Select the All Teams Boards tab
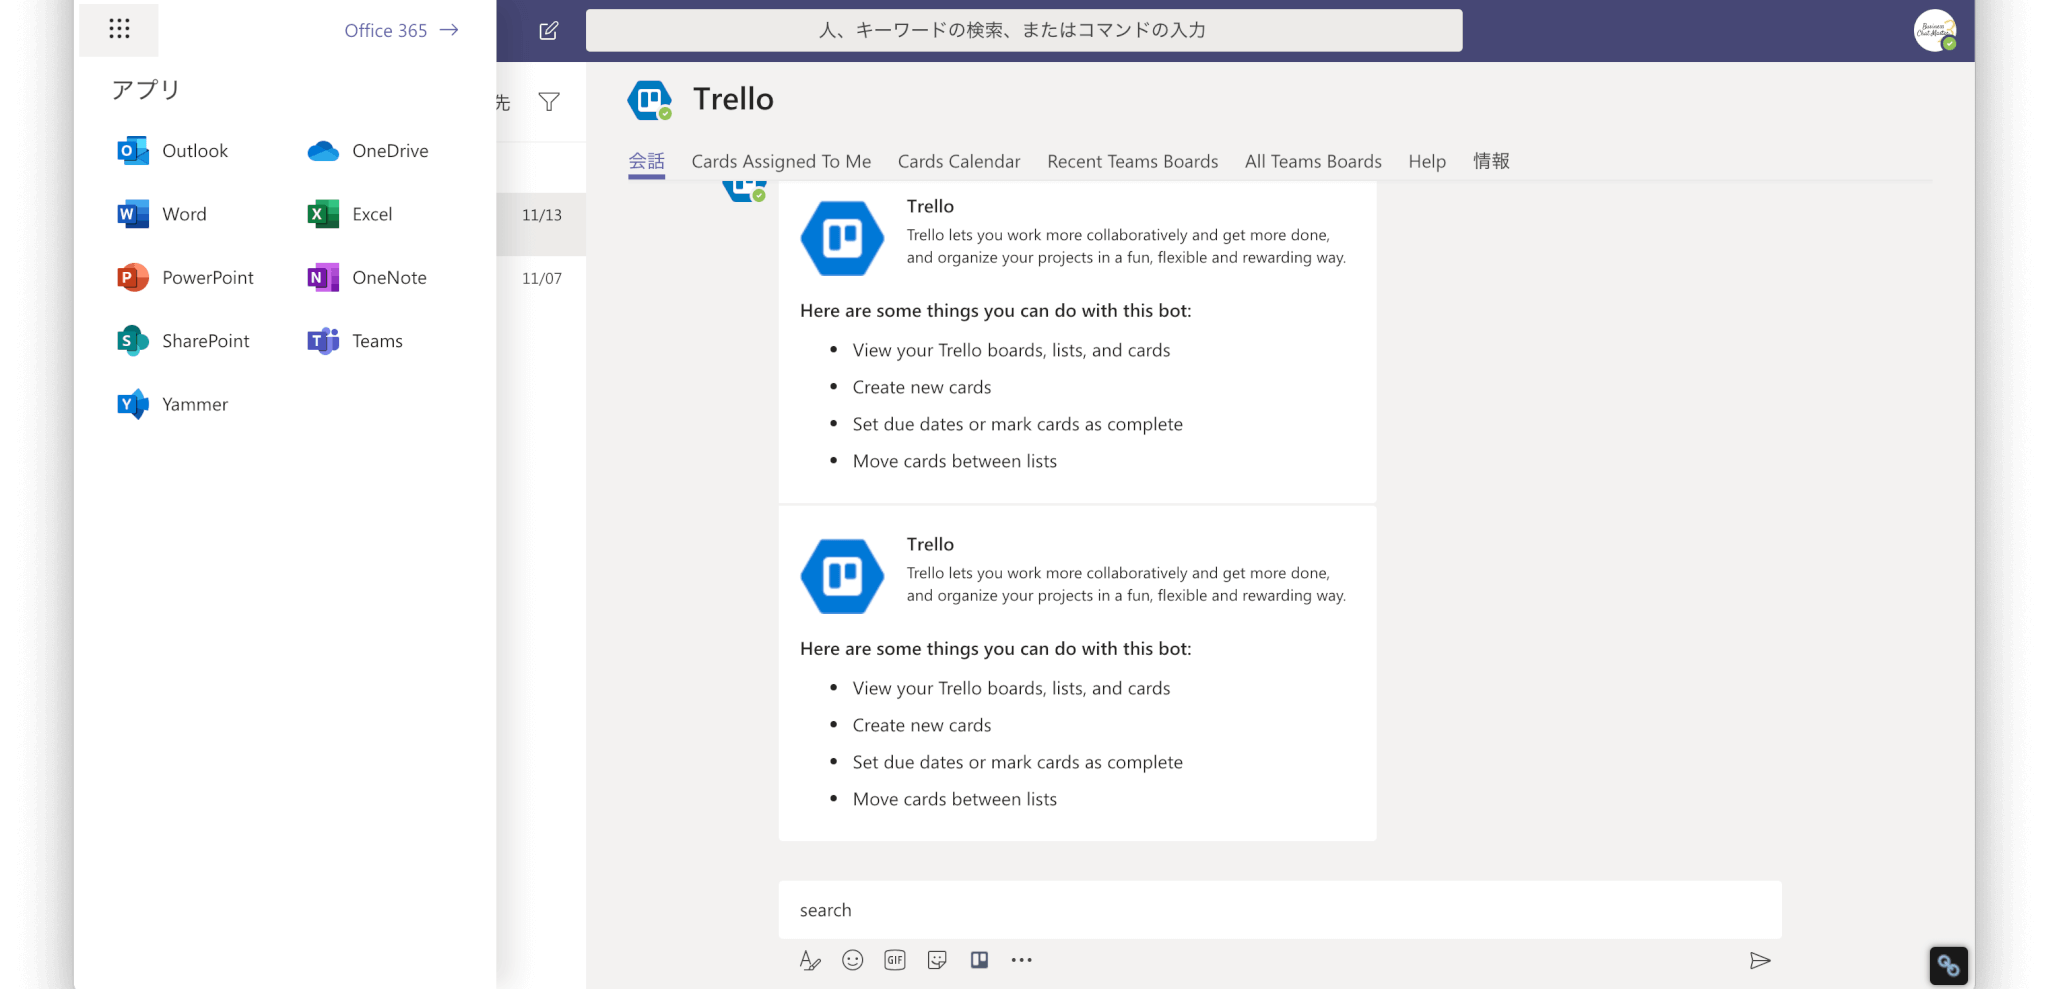1312,161
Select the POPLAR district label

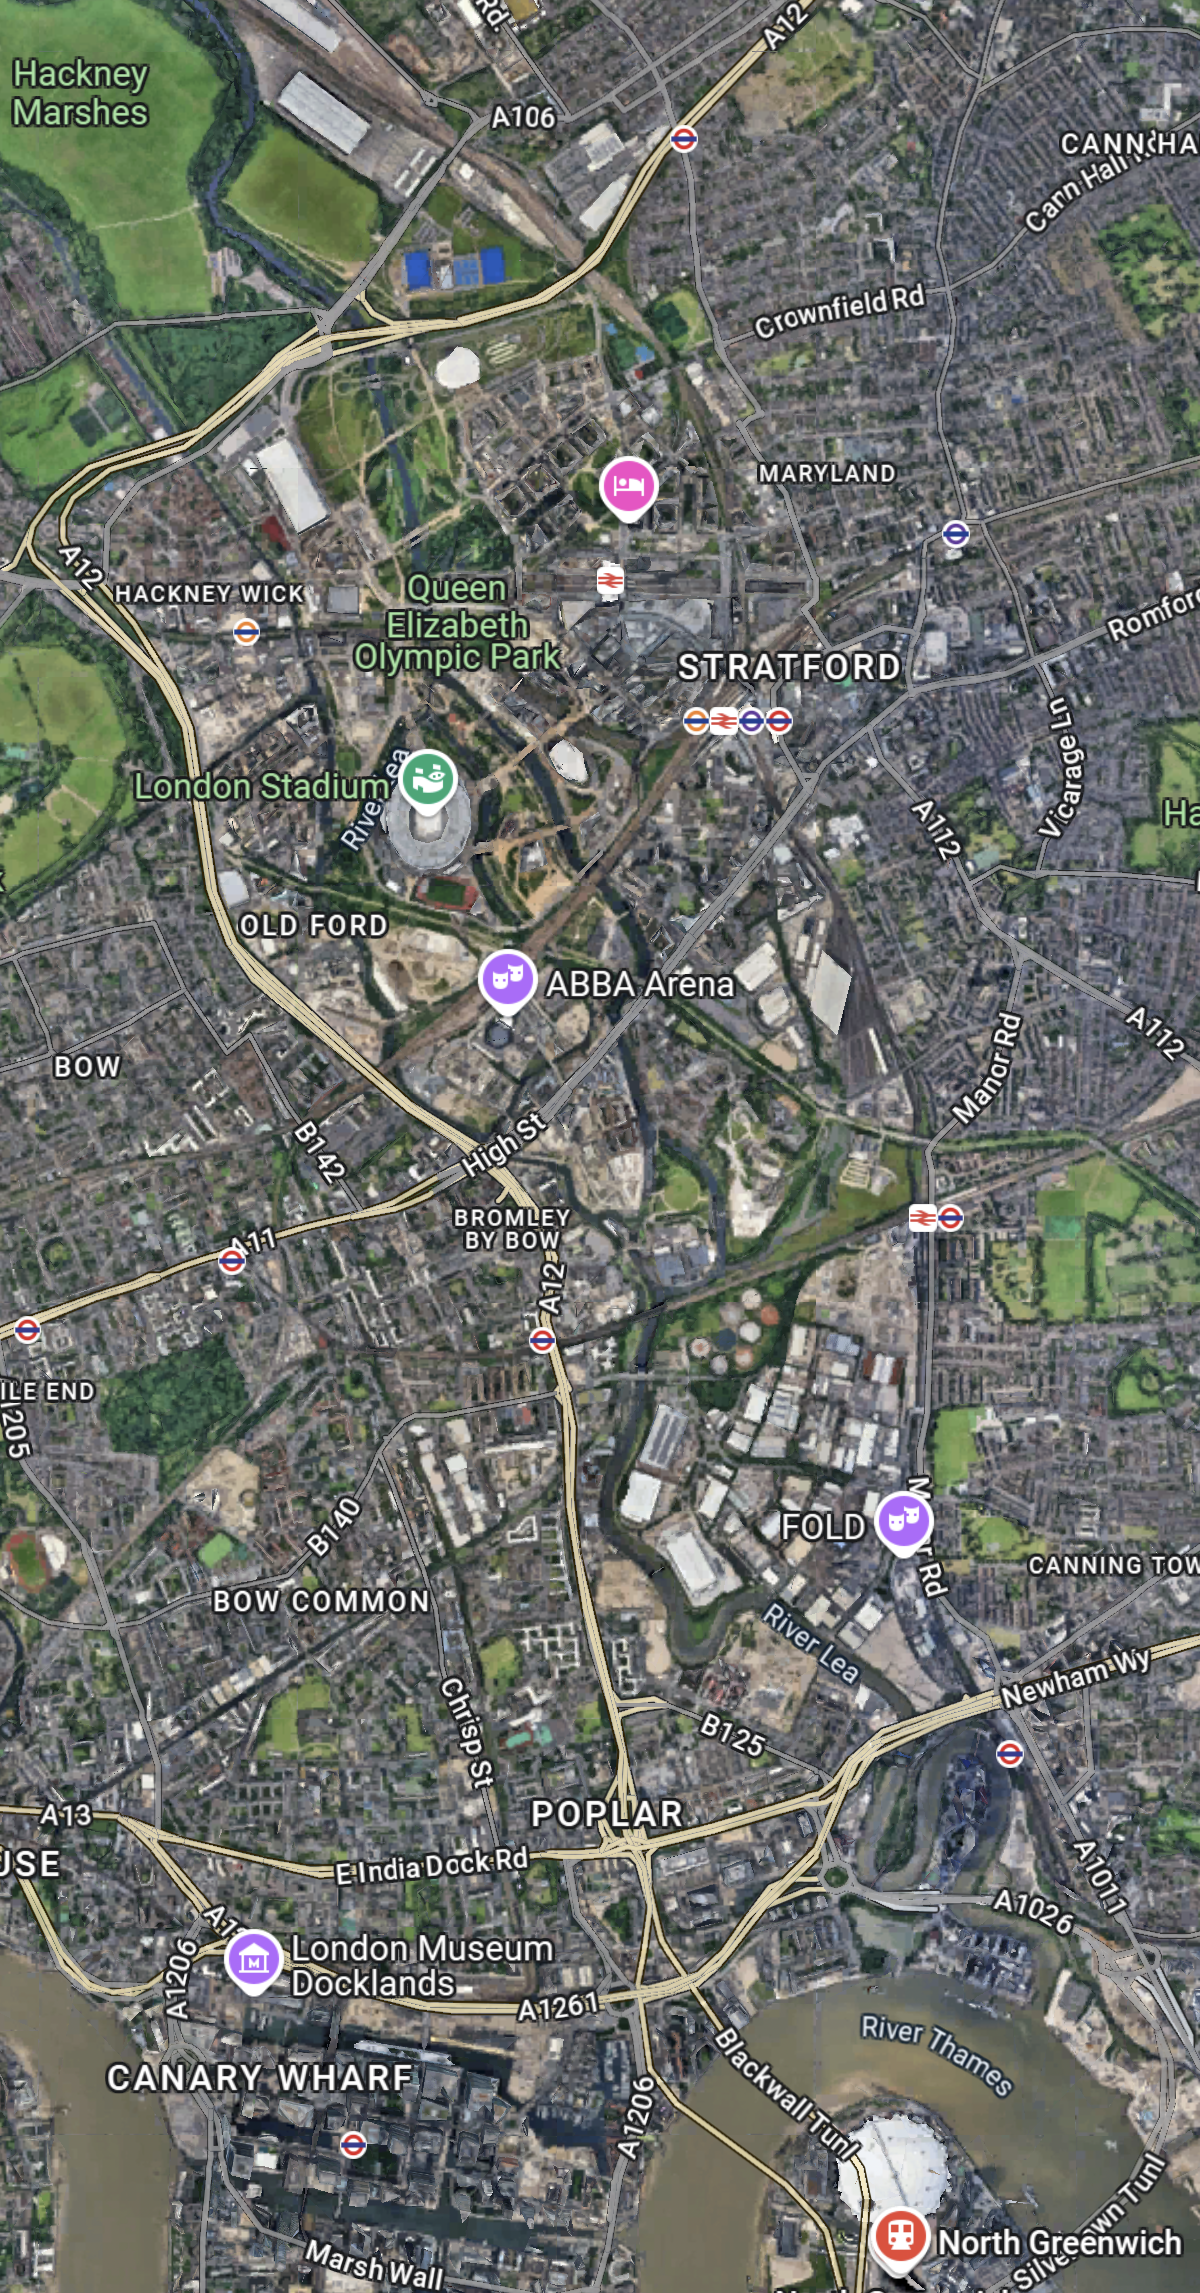(x=607, y=1814)
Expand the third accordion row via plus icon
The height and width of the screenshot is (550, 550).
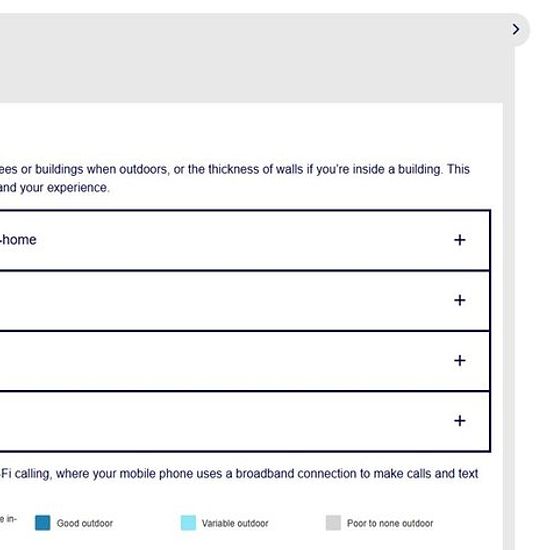click(x=460, y=361)
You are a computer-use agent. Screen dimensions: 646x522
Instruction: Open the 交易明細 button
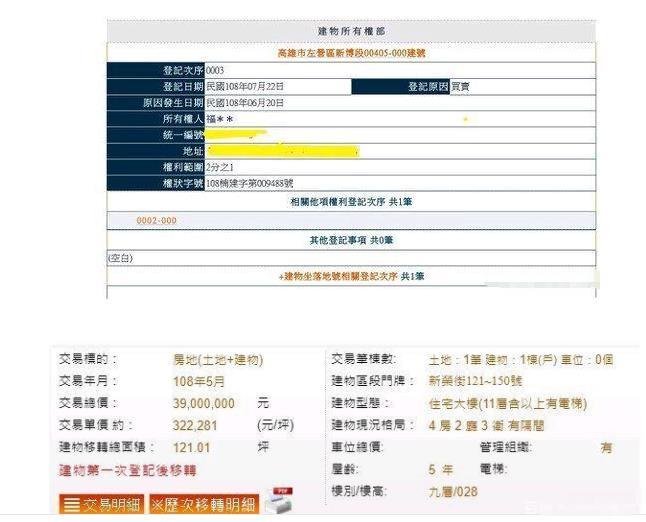point(102,505)
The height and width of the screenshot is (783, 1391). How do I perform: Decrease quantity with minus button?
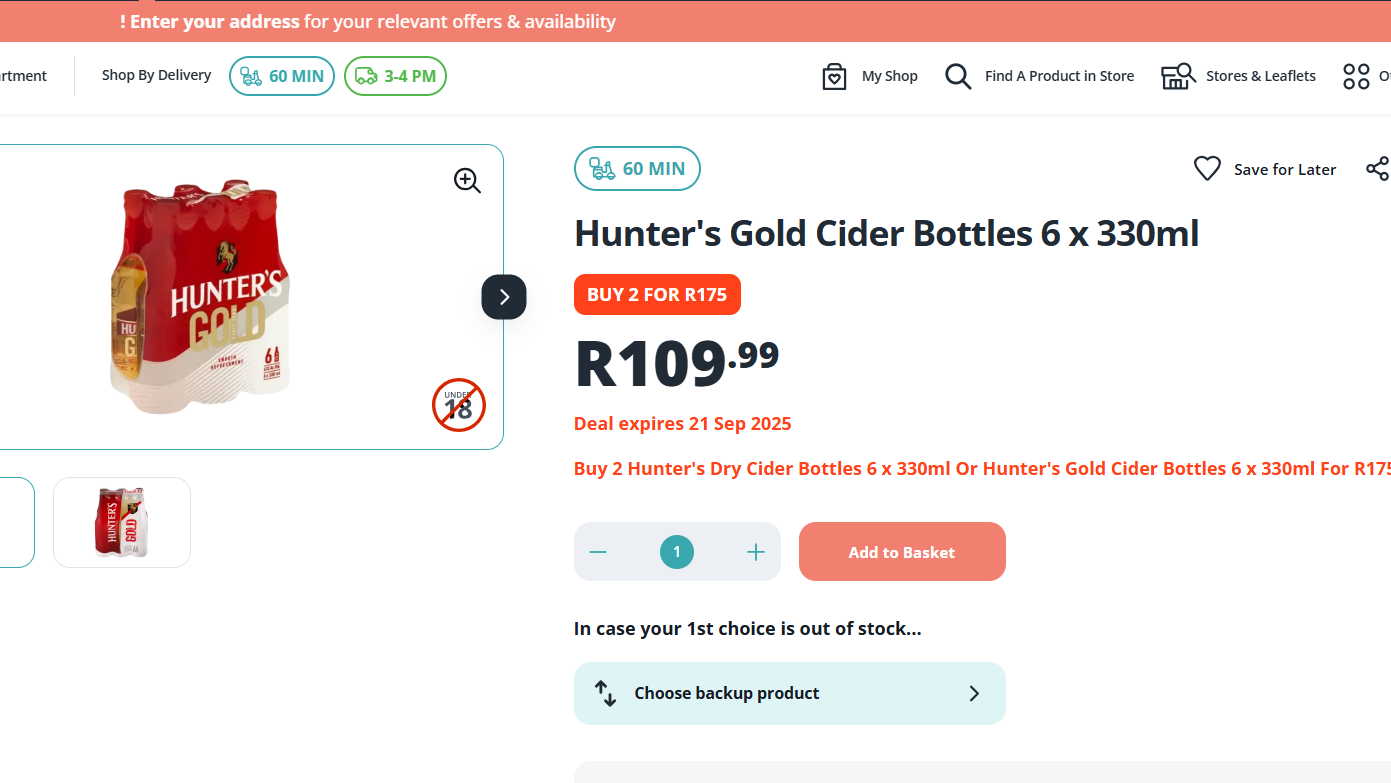click(x=598, y=552)
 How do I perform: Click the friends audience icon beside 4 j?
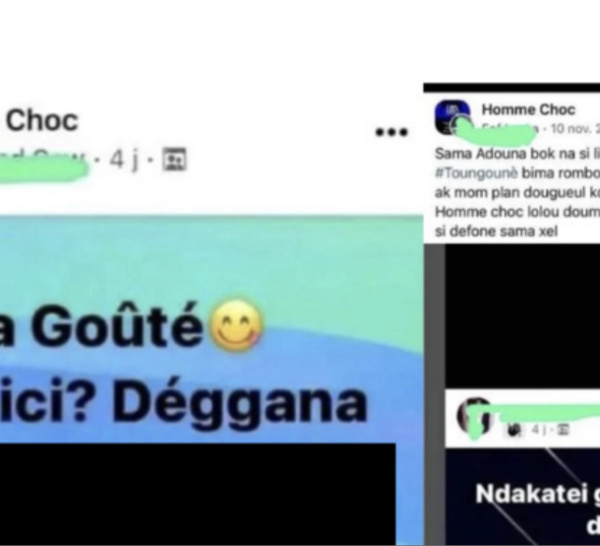(x=174, y=159)
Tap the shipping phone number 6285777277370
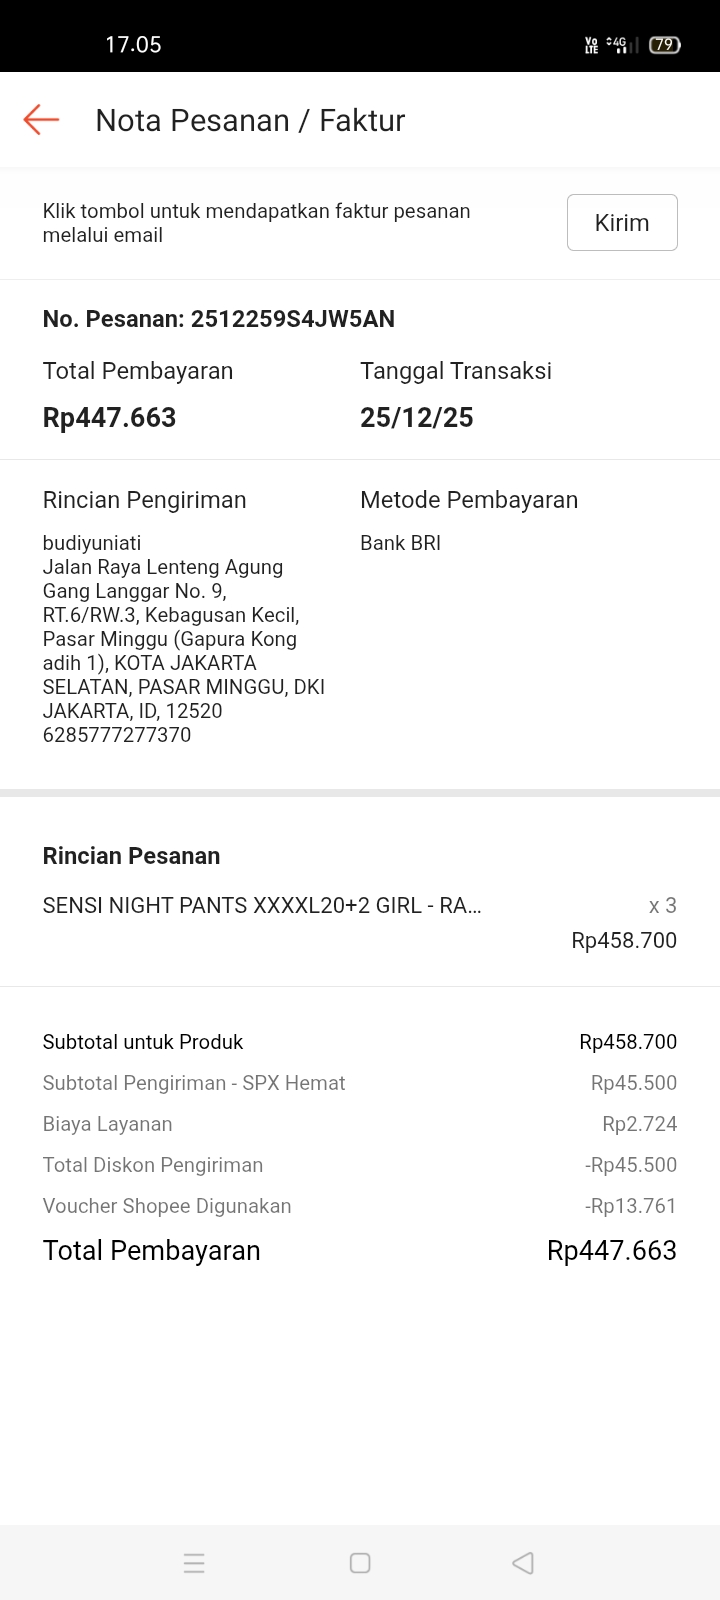 [x=117, y=735]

==========

[TASK DESCRIPTION] A verbatim copy of the entries, without the pictures, is what this task requires.

[RESPONSE AREA]
Select the All Teams Boards tab
1312,161
Select the POPLAR district label

(x=607, y=1814)
Expand the third accordion row via plus icon
The height and width of the screenshot is (550, 550).
click(x=460, y=361)
You are a computer-use agent. Screen dimensions: 646x522
Instruction: Open the 交易明細 button
point(102,505)
The height and width of the screenshot is (783, 1391). How do I perform: Decrease quantity with minus button?
click(x=598, y=552)
 How do I perform: Click the friends audience icon beside 4 j?
(x=174, y=159)
Tap the shipping phone number 6285777277370
 [x=117, y=735]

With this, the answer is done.